A blog entry with links at the bottom has aspirations to being self-contained, like say a newspaper column: the links are optional extras. I never have such aspirations and anybody looking to make full use of the power of the internet is doing themselves a huge disservice if they start thinking that way. In these days of tabbed browsing, there’s a difference between clicking and clicking away: most of us, I’m sure, control-click many times per day while reading something interesting, letting tabs accumulate in the background as we find interesting citations we want to read later.

Whistleblowers, Cooperators Making Their Way to the SEC’s Door by Kara Scannell in WSJ.com‘s Law Blog

While speaking at a recent Practicing Law Institute seminar, Reisner said the SEC has signed 10 cooperation agreements so far with other potential deals in the pipeline. The insiders are helping investigators in probes involving insider trading, financial and accounting fraud, stock offering frauds, and public company disclosures, he said. Reisner said the vast majority of cooperators came in the door after the probes were already underway. “One was a situation where someone walked in the door,” he said.

Dan Ariely asks, What is the right amount to pay bankers? in TED blog

To look at the question of how bonuses affect performance, Uri Gneezy, George Loewenstein, Nina Mazar, and I conducted a few experiments. In one, we gave participants an array of tasks that demanded attention, memory, concentration, and creativity. We asked them, for instance, to fit pieces of a metal puzzle into a plastic frame, to play a memory game that required reproducing a string of numbers, to throw tennis balls at a target, and a few other such tasks. We promised payments of different amounts (either low, medium, or very high bonuses) if they performed any of these tasks exceptionally well. About a third of the subjects were told they’d be given a small bonus (relative to their normal wages), another third were promised a medium-sized bonus, and the last group could earn a very high bonus.

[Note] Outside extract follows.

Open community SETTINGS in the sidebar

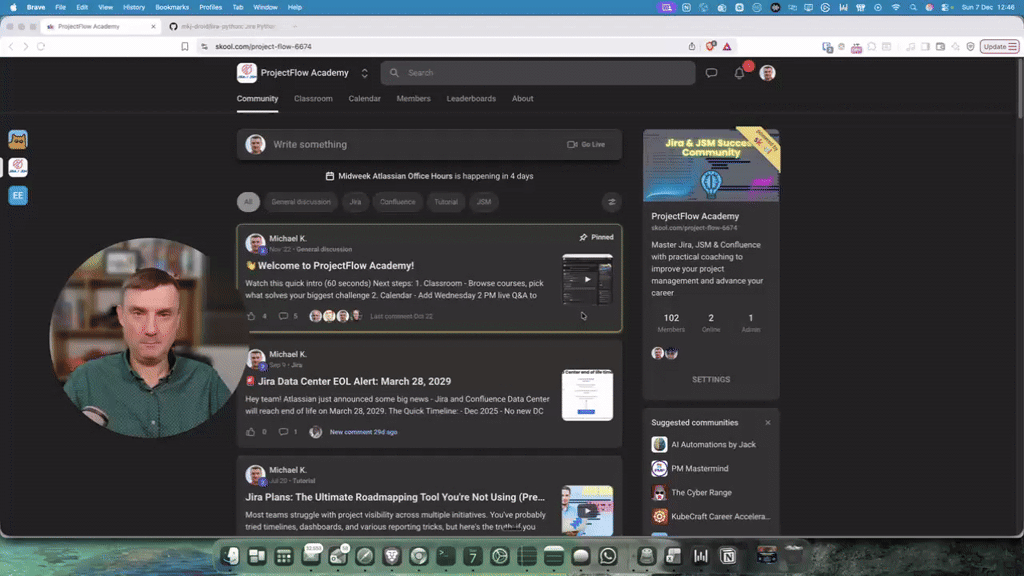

Four-Year Sentence In Haiti Case in The FCPA Blog

A former employee of Haiti’s state-owned national telecommunications company was sentenced yesterday to 48 months in prison for being part of a bribery and money-laundering scheme. Robert Antoine, 62, of Miami and Haiti, pleaded guilty in March this year to conspiracy to commit money laundering. He was also ordered by the federal judge in Miami to pay $1,852,209 in restitution and to forfeit $1,580,771, and serve three years of supervised release following his prison term.

What’s Your KM? by Mary Abraham in Above and Beyond KM

Substitute compliance for KM:
Critics says that the inability of knowledge management proponents to settle on a universally accepted definition of KM is a sign of failure. Others say that the lack of definition and resulting ambiguity present marvelous opportunities. If you are like me (i.e., firmly settled in the second camp), then it is doubly important not to let the discipline’s perceived lack of definition translate into a personal lack of definition. Knowledge managers who lack definition make administrators very nervous. And that is not career enhancing. So the real challenge for knowledge managers is to define themselves and their work, and then help the administrators understand and accept that definition.